🤖 AI Summary
To address catastrophic forgetting in federated fine-tuning (FedFT) under continual learning—especially in highly heterogeneous distributed settings with non-IID data and divergent device capabilities—this paper proposes FedBE, an adaptive Transformer block expansion framework. Methodologically, FedBE introduces a scalable and allocatable dynamic Transformer block mechanism that structurally isolates newly acquired knowledge from previously learned representations; it dynamically assigns trainable modules per client based on local data distribution and computational resource constraints. This design overcomes the fundamental trade-off in parameter-efficient federated fine-tuning (PEFT) between forgetting mitigation and generalization capability. Extensive experiments demonstrate that FedBE improves accuracy by 12–74% on general tasks, accelerates convergence by 1.9–3.1×, and preserves downstream task performance without degradation.
📝 Abstract
Federated fine-tuning (FedFT) of large language models (LLMs) has emerged as a promising solution for adapting models to distributed data environments while ensuring data privacy. Existing FedFT methods predominantly utilize parameter-efficient fine-tuning (PEFT) techniques to reduce communication and computation overhead. However, they often fail to adequately address the catastrophic forgetting, a critical challenge arising from continual adaptation in distributed environments. The traditional centralized fine-tuning methods, which are not designed for the heterogeneous and privacy-constrained nature of federated environments, struggle to mitigate this issue effectively. Moreover, the challenge is further exacerbated by significant variation in data distributions and device capabilities across clients, which leads to intensified forgetting and degraded model generalization. To tackle these issues, we propose FedBE, a novel FedFT framework that integrates an adaptive transformer block expansion mechanism with a dynamic trainable-block allocation strategy.
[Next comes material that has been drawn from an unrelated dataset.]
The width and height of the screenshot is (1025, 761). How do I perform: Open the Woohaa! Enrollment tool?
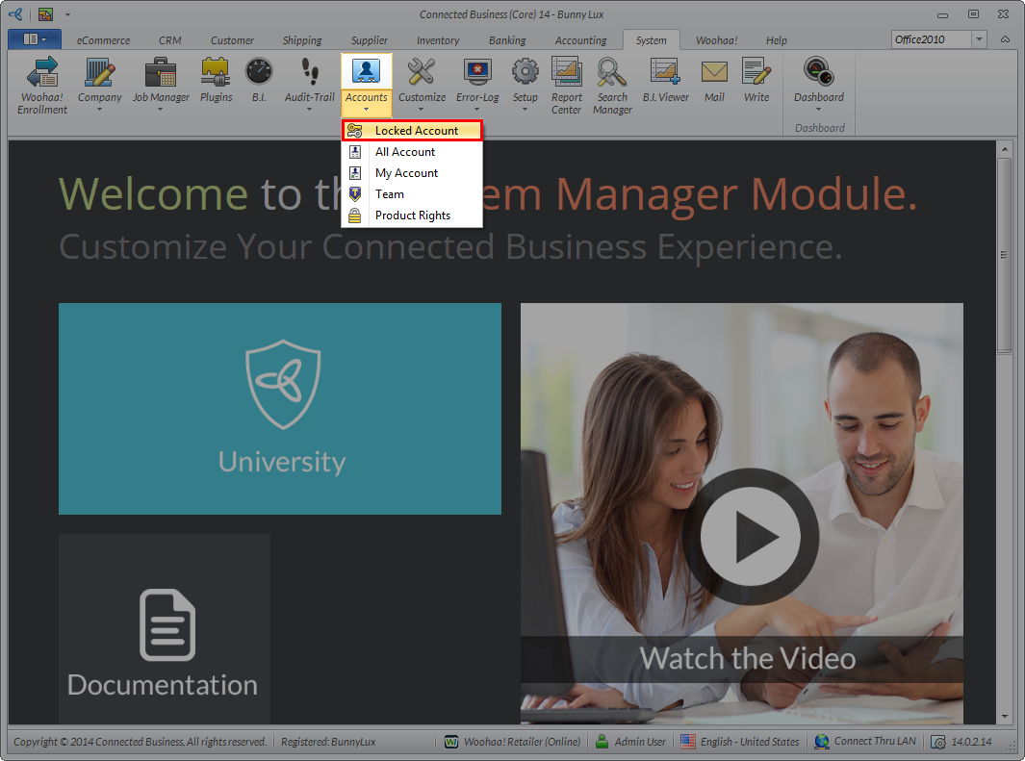click(x=42, y=85)
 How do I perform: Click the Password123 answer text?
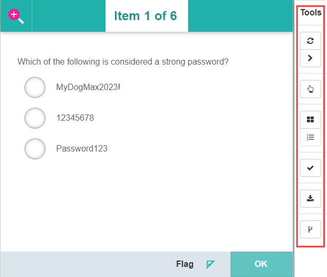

Specifically, FedBE expands trainable blocks within the model architecture, structurally separating newly learned task-specific knowledge from the original pre-trained representations. Additionally, FedBE dynamically assigns these trainable blocks to clients based on their data distributions and computational capabilities. This enables the framework to better accommodate heterogeneous federated environments and enhances the generalization ability of the model.Extensive experiments show that compared with existing federated fine-tuning methods, FedBE achieves 12-74% higher accuracy retention on general tasks after fine-tuning and a model convergence acceleration ratio of 1.9-3.1x without degrading the accuracy of downstream tasks.